Central banks representing over 100 nations are exploring CBDCs and all G7 economies have now moved into the development stage of a CBDC [1]. The Bahamas became the first country to launch a general purpose CBDC, known as the Sand Dollar, in October 2020 [2]. The People’s Bank of China expanded a trial of a digital renminbi to its three largest urban regions, which together contain 400 million people, in August 2020 [3]. The ECB is also in the process of creating a digital Euro [4], as cash payments in the euro area have dropped from 72% to 59% [5].
Leverages cloud, AI & analytics and security.
Open Finance Ecosystems
Frictionless & convenient
Open Banking (OB) is the opening up of a bank’s data using an open API and security framework to allow regulated third party providers (TPP) to access customer account information and initiate financial transactions on behalf of a customer.
The EU & UK EU regulators mandated that banks open APIs to third parties. The UK today counts 6.5 million active users of open banking, generating an average of 239,800 successful open banking payments each day [1]. Other countries are adopting similar practices. Open banking is a reality and moving towards maturity in some markets. The New Payments Architecture (NPA) being implemented in the UK by 2024 is a step towards open banking 3.0 [2].
This opening up of financial services is creating a shift towards Open Finance Ecosystems, where financial features will be seamlessly (but transparently) integrated into the overall customer experience across both financial and non-financial ecosystems, otherwise known as Embedded Finance. Embedded Finance offers a new, large addressable market opportunity worth over $7 trillion in ten years’ time, twice the combined value of the world’s top 30 banks and insurers today [3] .

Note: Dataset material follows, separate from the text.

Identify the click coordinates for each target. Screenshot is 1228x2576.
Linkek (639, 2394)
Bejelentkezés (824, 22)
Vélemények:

BigTech companies are using embedded finance, via payments, as an “on-ramp” to financial services. According to the seventh annual global banking survey conducted by The Economist Intelligence Unit in March, 45% of respondents said their strategic response to the COVID crisis was to build a “true digital ecosystem [4].”
One-to-many API connectivity with market players, is key. Drives cloud, data analytics and security.